Аскольд хочет что-то сказать — мол, все может быть, но молчит. Вспоминает злые речи жены, ее страшные признания, ее месть. Нет, не нужна его брату подобная суложь, А ведь Карина — баба хитрая. Вон, за каких-то три года почитай весь Киев покорила. И она найдет, как отомстить врагу родни.
И тут князь, словно вспомнив что-то, беспокойно заворочался, с уголка безвольного рта на неподвижной стороне лица стекла струйка слюны. Твердохлеба тут же наклонилась, заботливо, словно мамка услужливая, вытерла мужу подбородок.
— Ты не волнуйся, что о перунниках заговорила, — молвила она, верно угадав мысли Аскольда. — Служители Громовержца все еще верят мне, а нам знать кое-что от них даже полезно.
Она говорит «нам», будто и не было ее страшного признания.
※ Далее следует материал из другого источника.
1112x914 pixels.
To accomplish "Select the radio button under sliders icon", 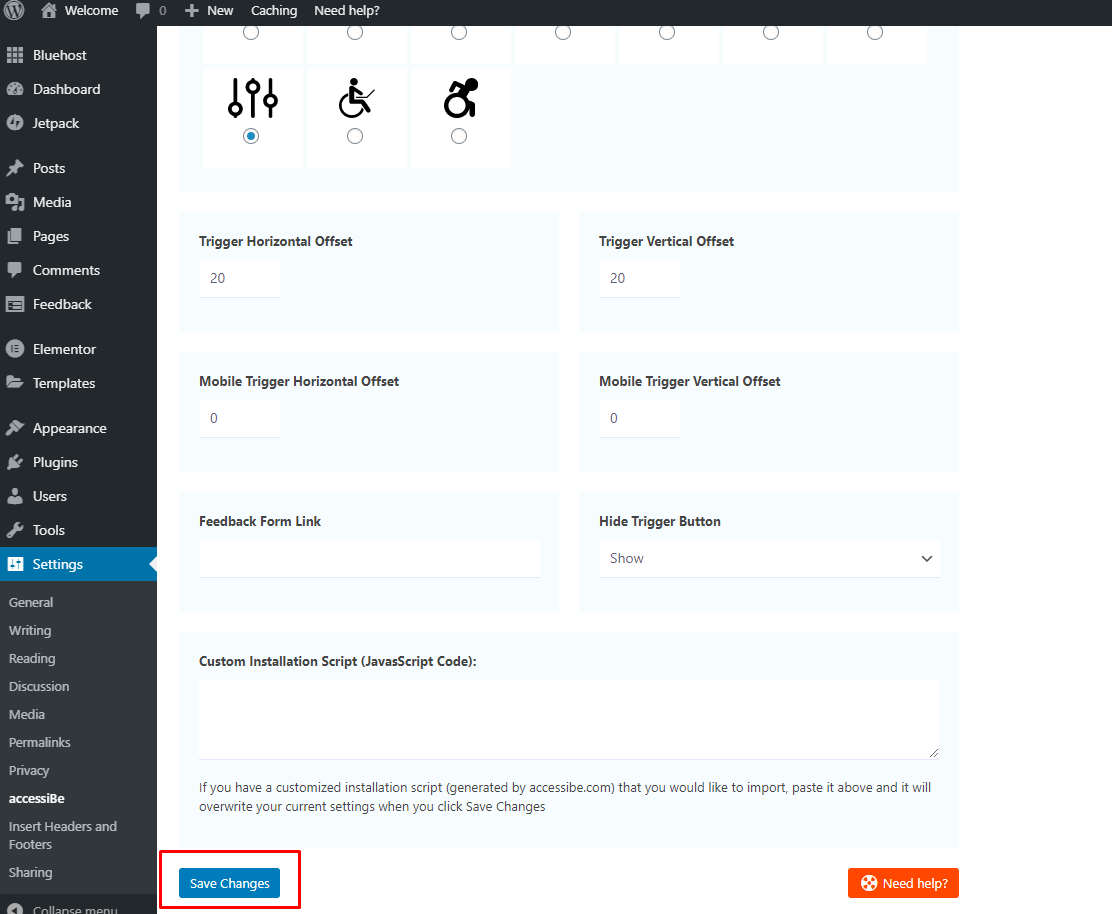I will pyautogui.click(x=251, y=136).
И Аскольд, словно уже смирился с этим. Рад бы вновь осерчать, но сил нет. Да и поздно уже жизнь перекраивать, когда одной ногой почти стоишь у кромки.
А за волоковым окошком так дивно сияло солнце. Твердохлеба даже велела снять ставни с окон. Светлое сияние заполнило одрину, слышалось, как щебечут птицы, теплый ветерок колыхал бахрому вышитого ковра на стене.
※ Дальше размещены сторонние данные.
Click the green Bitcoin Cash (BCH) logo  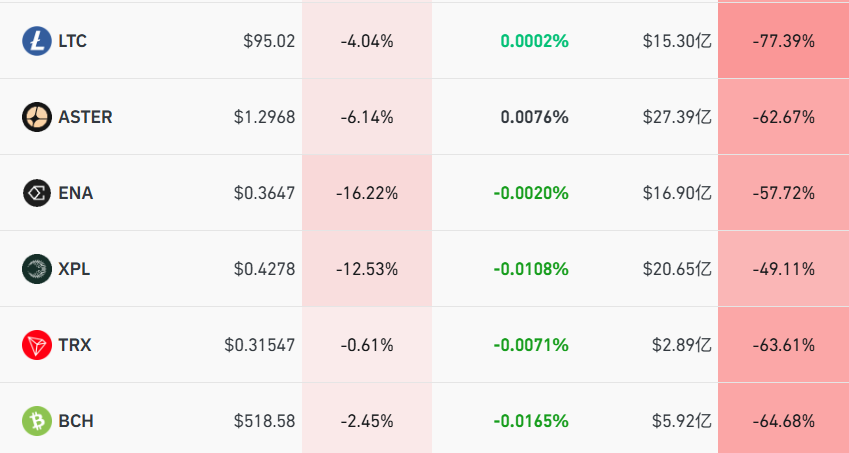click(x=36, y=421)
— Волхвы гадают, к добру это или нет, — проговорила, стоя у окна, Твердохлеба. — Когда такое было, чтоб Морена Леле-Весне пору свою уступала? Вон в ночь Корочуна почки полопались на деревьях, озимые пошли подниматься. Дир-то в полюдье пошел едва ли не в корзно вышитом. Да не пошел, поплыл. Бывало ли такое когда? Ох, не к добру это. Коварство Зимы-Морены в этом чую.
Аскольд лишь покосился на Твердохлебу. Кому о коварстве рассуждать, как не ей! Вон как хитро крутит волхвами Перуна. В Киеве вновь капища их позволила возводить, люди на службу к ним тянутся. Сами же волхвы своей благодетельнице вести сообщают. А вести те опасные. Оказывается, в Новгороде Олег вполне в силу вошел, бояр родовитых приструнил, вече его слушает. Игоря маленького Олег при себе как оберег держит, прикрывает им свое самоуправство: мол, все для наследника Рюрика стараюсь, все для него, соколика. Пока же рать собрал немалую: и чудь, и словен, и мерю, и весь. А пуще всего набрал кривичей[148], которых оплел речами, что, если те его не поддержат, Дир Кровавый их под свою руку возьмет! Так что войско у него немалое. А вот на кого пойдет? Перунники сказывали, что немало варягов прибыло с Севера в Ладогу Их столько, что и самого князя побить могут. А Олег выставил против них свою силу и ведет переговоры. И если не сговорится — быть великой сече. А что, если исхитрится их под себя взять? Тогда у Олега такая дружина будет, что ему и Киев захватить ничего не стоит.
— А у нас кто? — разволновалась Твердохлеба, продолжая ходить по одрине, вращая перстни на холеных руках, как всегда, когда волновалась. — Выставит ли войско племя северян, если летом их хазары да булгары побили? О дреговичах я и не упоминаю. Эти не воины. Не скажу ничего хорошего и о других лесных племенах, подвластных Киеву. И мелки, и неверны. С кем рать собирать-то будем?
Аскольд смотрел на нее. «Не о том ли ты мечтала все эти годы дура баба? — думал. — Сама в силках своих же и запуталась». Но когда Твердохлеба говорит, что у нее на уме, князь даже приподнимается. Сперва обругать хочет, но потом слушаети откидывается. Знает: как ни прядут свою нить норны[149], они ведают, что нужно человеку. И они не зря дали ему женой Твердохлебу. Ибо она страшна как враг, но и верна как друг.